Theoretical and Practical Implications

  • Benchmark Design: MADQA provides a rigorous, human-authored benchmark with principled splits based on Classical Test Theory, ensuring discriminative power and long-term relevance via a Sentinel Pool.
  • Evaluation Framework: The introduction of the Kuiper statistic provides a crucial new axis for evaluating agentic systems, moving beyond raw accuracy to assess calibration and efficiency.
  • System Design Insights:
    • Agentic iteration is beneficial: Simple iterative agents outperform strong static RAG, confirming the value of planning.
    • Constraints are necessary: Unconstrained RLMs are computationally inefficient without performance gains.
    • Retrieval remains the bottleneck: The persistent ~20% oracle gap highlights that retrieval, not reasoning, is the primary challenge.
    • Human-agent complementarity: Low agreement between humans and top models suggests hybrid pipelines could exceed the ceiling of either alone.
  • Future Directions: The findings suggest research should focus on episodic memory (to learn corpus structure) and reinforcement learning with search tool feedback (to improve exploration policies).

Conclusion

The paper concludes that even frontier MLLM agents, while capable of answering challenging document-grounded questions, expend substantial effort without reliably calibrating that effort to problem difficulty. They rely on brute-force search to compensate for weak strategic planning and fail to close the oracle performance gap.

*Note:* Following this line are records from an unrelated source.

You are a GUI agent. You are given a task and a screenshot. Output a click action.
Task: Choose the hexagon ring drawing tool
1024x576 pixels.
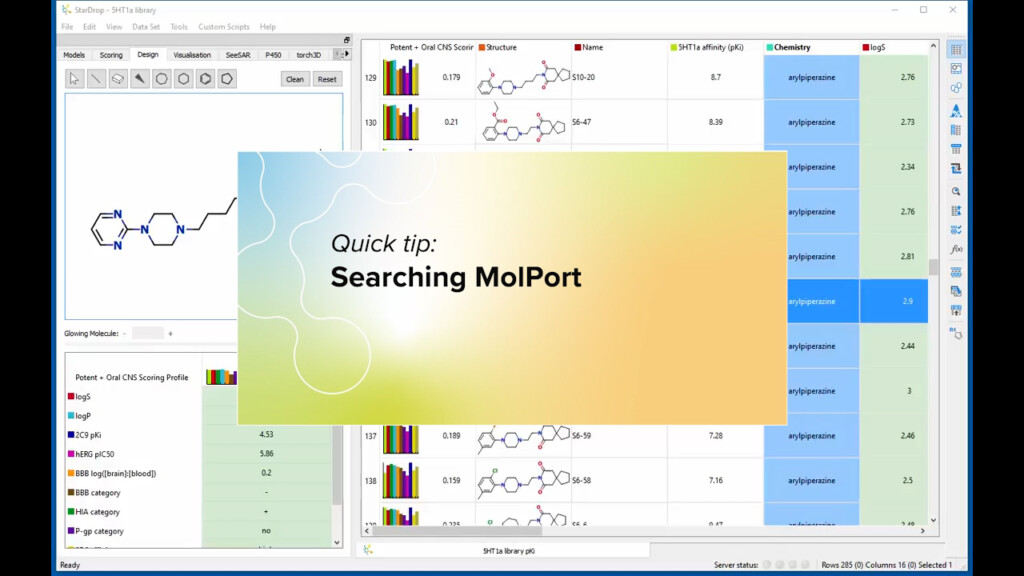[x=183, y=78]
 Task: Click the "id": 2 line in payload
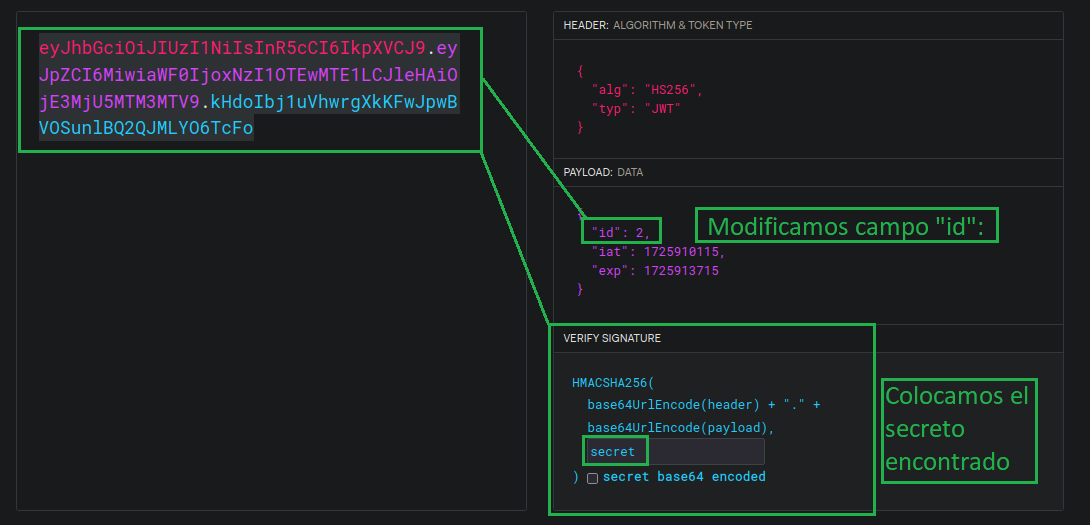coord(620,232)
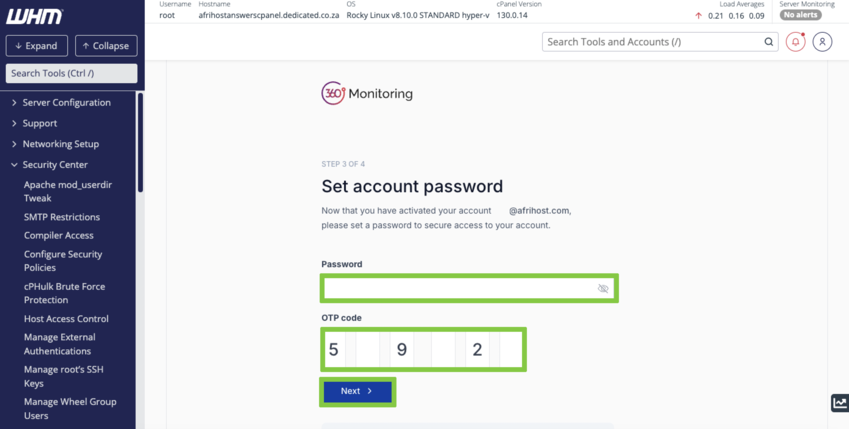Toggle password visibility eye icon

coord(603,289)
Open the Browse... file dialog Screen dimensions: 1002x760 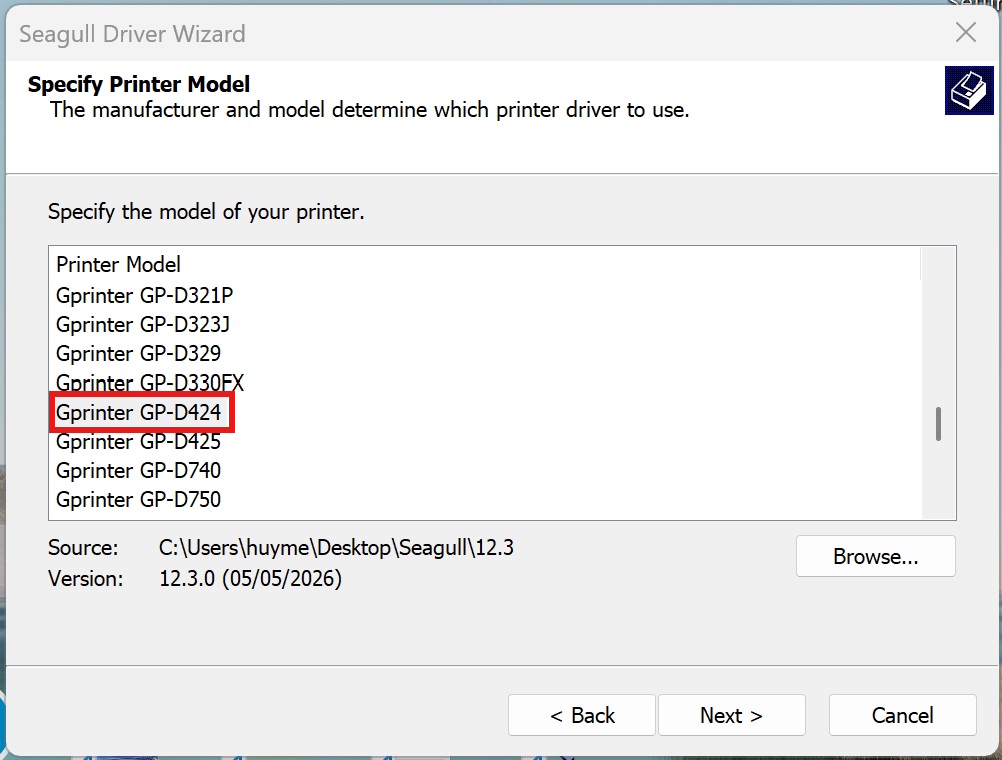pyautogui.click(x=875, y=556)
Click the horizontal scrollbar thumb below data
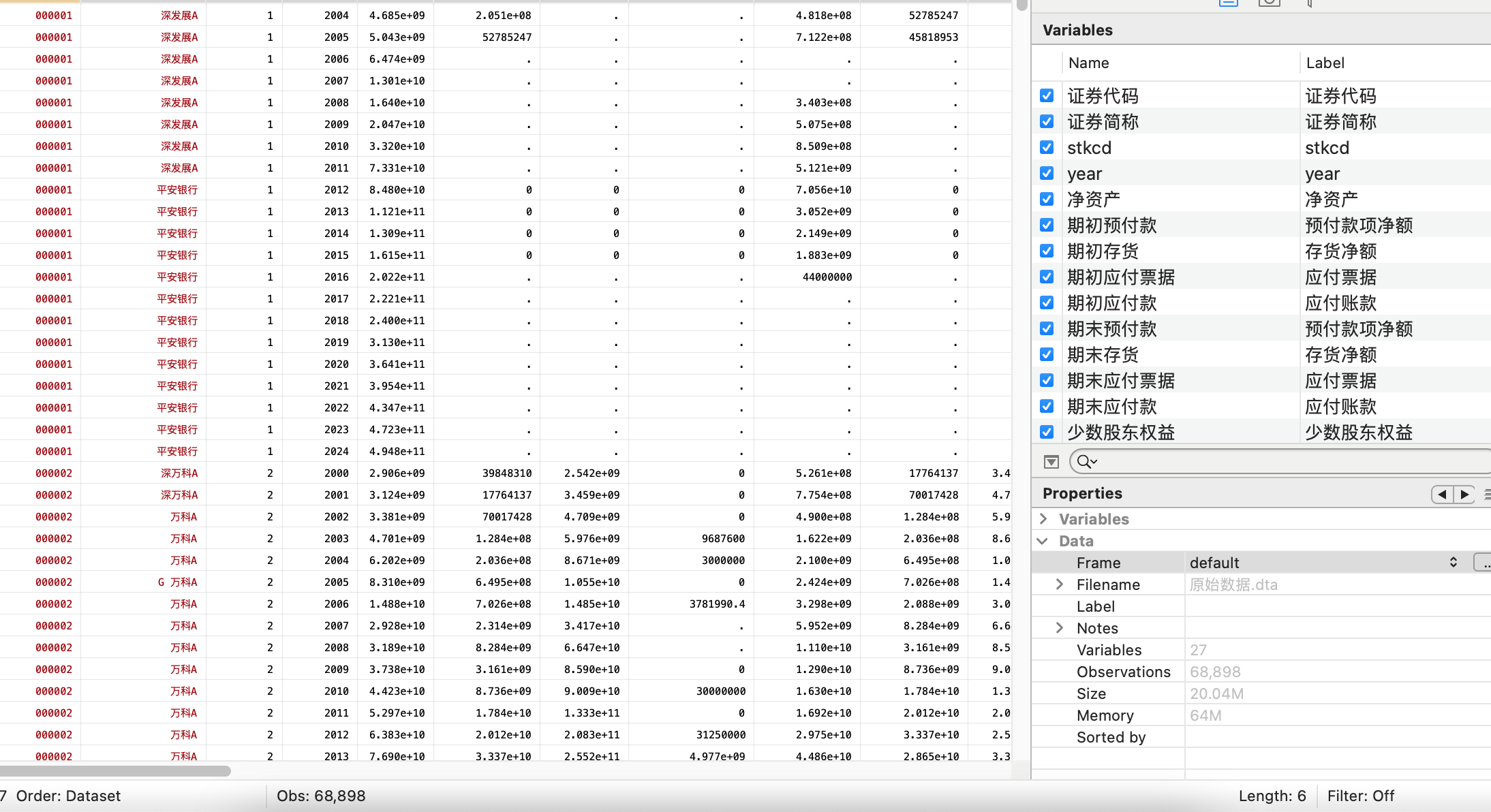Viewport: 1491px width, 812px height. click(x=114, y=771)
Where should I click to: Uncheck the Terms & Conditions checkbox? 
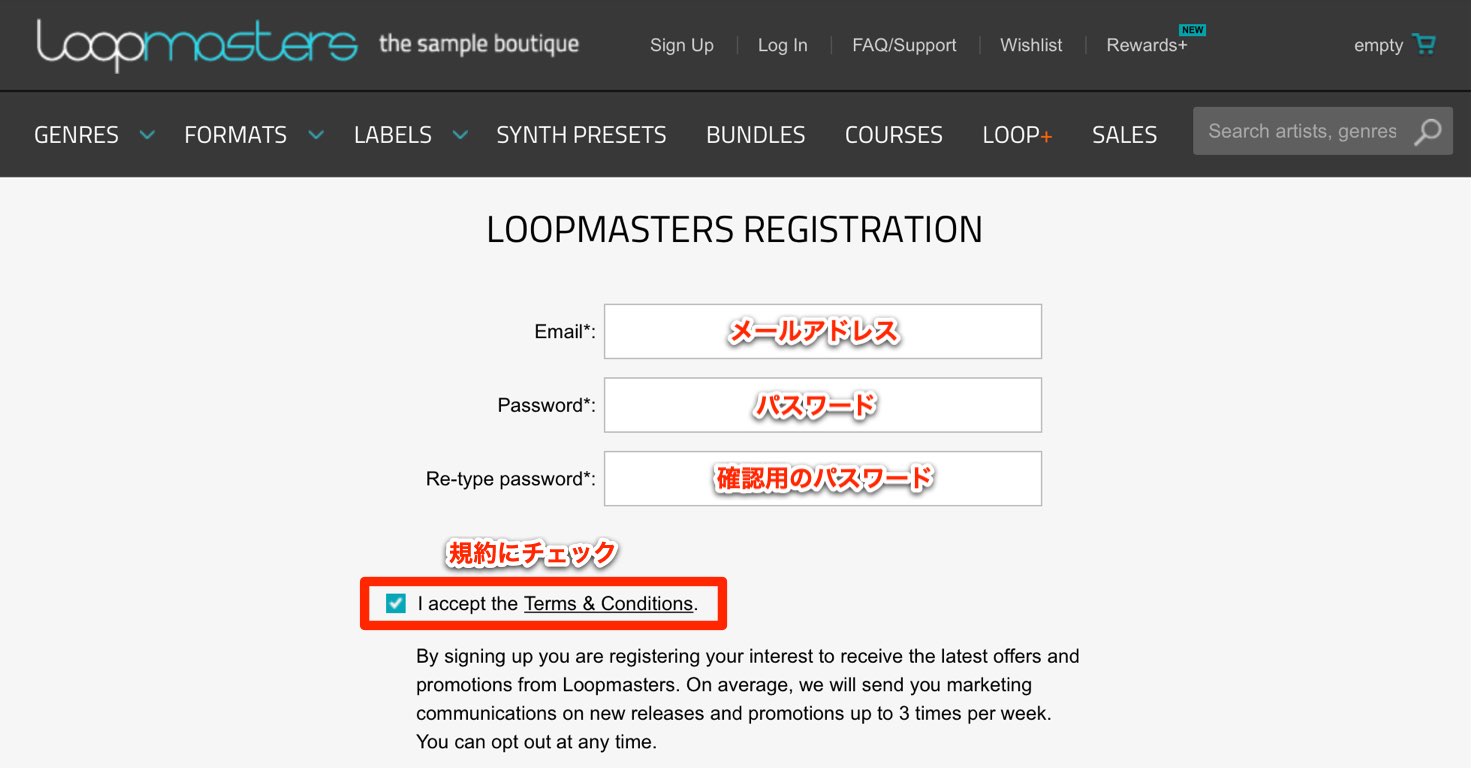(x=396, y=603)
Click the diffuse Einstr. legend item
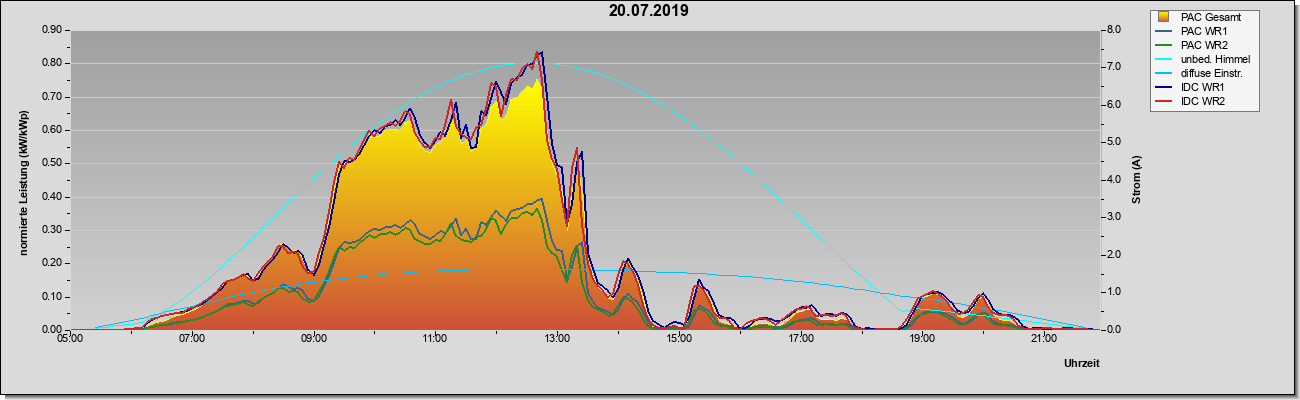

The release of MADQA, along with its evaluation protocol and baseline implementations, aims to support the community's shift from brute-force retrieval to calibrated, efficient reasoning. Future evaluations will adapt to target new bottlenecks, ensuring the benchmark remains a discriminative signal for frontier capabilities.